Mesoscale Organization in Summertime Cumulus-Coupled Stratocumulus Observed at the Eastern North Atlantic Climate Observatory

Description

The processes that lead to mesoscale organization in cumuli-coupled stratocumuli, which are a prominent structural mode in the stratocumulus-to-cumulus transition that occurs over the Eastern North Atlantic (ENA), are relatively unknown. Cumulus-coupled stratocumuli can organize into mesoscale structures of different sizes across the transition region, and this organization may play a critical role in the cloud radiative forcing over the ENA and in other transition regions.   

Sometime after the onset of cumulus-coupling in the transition process there is an additional structural transition, which we refer to as the organizing phase. During this phase, cumulus-coupling may be present in two modes: individual cumuli feeding a stratocumulus deck or as Marine Boundary Layer MBL Convective Complexes (MBLCC), which are clusters and clumps of cumuli of many kilometers in horizontal scale feeding a vigorous, thick, drizzling stratocumulus layer with defined edges. 

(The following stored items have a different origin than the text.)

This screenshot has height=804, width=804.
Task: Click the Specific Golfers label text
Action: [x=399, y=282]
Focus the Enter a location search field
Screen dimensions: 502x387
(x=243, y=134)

We are developing composites of the size and structure of MBLCCs over the ENA.  An algorithm was created that classifies the observed MBLCC during the summers of 2016-2019 according to their scale.  To identify MBLCC, we used 30-minute composite KAZR effective reflectivity profiles and appropriate thresholds.  A sequence of continuous radar composites that met our consistency criterion were identified as one discreet MBLCC and the scale computed using time-space conversion that employed measured wind profiles from the ENA radar wind profiler.  Our procedure identified a total of 653 structures over the four summers.  The horizontal scales of these structures ranged from 2 km to nearly 600 km and they were subsequently classified into three scales based on the traditional subdivision of mesoscale processes. Among all the MBLCC structures observed during the four summers, 46% were gamma-scale (2-20 km), 52% were beta-scale (20-200 km), and only 2% were alpha-scale (>200 km).  Once the scales were identified, composites of the cloud geometry, cloud liquid water path, drizzle rate, virga depth, winds, and thermodynamic structure were computed.  In addition, we used a conserved variable approach to examine the role of downdrafts in each of the mesoscale classifications.